質問主意書

第196回国会(常会)

質問主意書


質問第七〇号

タクシーを始めとする旅客運送をめぐる諸課題に関する質問主意書

右の質問主意書を国会法第七十四条によって提出する。

  平成三十年四月十二日

牧山 ひろえ   


       参議院議長 伊達 忠一 殿



   タクシーを始めとする旅客運送をめぐる諸課題に関する質問主意書

 タクシー事業やこれに関連する最近の施策については、旅客運送の安全にも影響を与えかねない様々な課題が表出していることから、以下質問する。

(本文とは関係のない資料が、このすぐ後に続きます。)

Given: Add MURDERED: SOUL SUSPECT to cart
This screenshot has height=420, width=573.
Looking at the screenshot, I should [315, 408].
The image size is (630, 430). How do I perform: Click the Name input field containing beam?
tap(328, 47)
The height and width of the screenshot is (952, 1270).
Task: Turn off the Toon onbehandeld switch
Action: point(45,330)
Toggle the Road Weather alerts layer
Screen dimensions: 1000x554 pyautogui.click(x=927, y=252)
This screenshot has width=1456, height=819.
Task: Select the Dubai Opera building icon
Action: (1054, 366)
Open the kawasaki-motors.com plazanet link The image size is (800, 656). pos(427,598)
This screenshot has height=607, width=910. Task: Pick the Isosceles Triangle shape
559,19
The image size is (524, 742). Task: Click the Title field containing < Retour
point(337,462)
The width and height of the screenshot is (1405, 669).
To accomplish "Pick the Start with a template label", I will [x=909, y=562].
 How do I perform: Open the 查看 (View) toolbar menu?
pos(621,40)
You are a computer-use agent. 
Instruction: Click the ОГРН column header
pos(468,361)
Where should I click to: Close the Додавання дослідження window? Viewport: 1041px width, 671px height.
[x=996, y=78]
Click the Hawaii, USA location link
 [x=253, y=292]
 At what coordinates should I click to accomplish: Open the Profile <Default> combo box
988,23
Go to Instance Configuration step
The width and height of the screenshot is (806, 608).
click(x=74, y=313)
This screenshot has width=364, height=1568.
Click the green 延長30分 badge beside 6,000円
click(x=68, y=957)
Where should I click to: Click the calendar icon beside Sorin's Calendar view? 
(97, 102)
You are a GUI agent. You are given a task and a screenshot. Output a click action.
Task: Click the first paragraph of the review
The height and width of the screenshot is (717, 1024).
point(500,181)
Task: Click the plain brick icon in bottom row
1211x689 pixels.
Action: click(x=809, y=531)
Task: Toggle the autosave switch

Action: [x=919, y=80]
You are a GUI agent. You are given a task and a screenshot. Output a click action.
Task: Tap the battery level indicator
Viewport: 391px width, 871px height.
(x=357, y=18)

一 日本のタクシーは諸外国に比べて運転の安全性や、サービスの質、加えて責任体制等において世界一といわれている。その一因として、日本では法人タクシー制度が過去から維持されてきており、運送に関する諸問題はその法人事業者が責任をもって対処することが課されていることが挙げられる。
 「ライドシェア」は、このタクシーサービスの質の高さを維持する一因となってきた法人タクシー制度自体の基盤を危うくする可能性がある。それだけではなく、交通網の発達や人口減少が続く中にあっても都市部を中心に供給過剰の状態にある。こうした状況の下、「ライドシェア」を導入する必要性があるのか疑問がある。安全の確保、利用者の保護等の観点から問題がある「ライドシェア」の導入は過当競争によりタクシーの質の低下を招くおそれもあり、人命に直結する問題である。
 従って、「ライドシェア」導入を検討するに当たっては、「ライドシェア」の導入がタクシー運転者の雇用やタクシー事業・バス事業の経営に与える影響、「ライドシェア」に従事する運転手の収入、「ライドシェア」が輸送の安全に与える影響、「ライドシェア」に起因するトラブルの事例等について、「ライドシェア」が普及している外国における事例を調査し、検証する必要があると考えるが、この調査・検証を実施しているか明らかにされたい。実施しているとすれば、その内容を明らかにするとともに、調査・検証の結果に対する評価を示されたい。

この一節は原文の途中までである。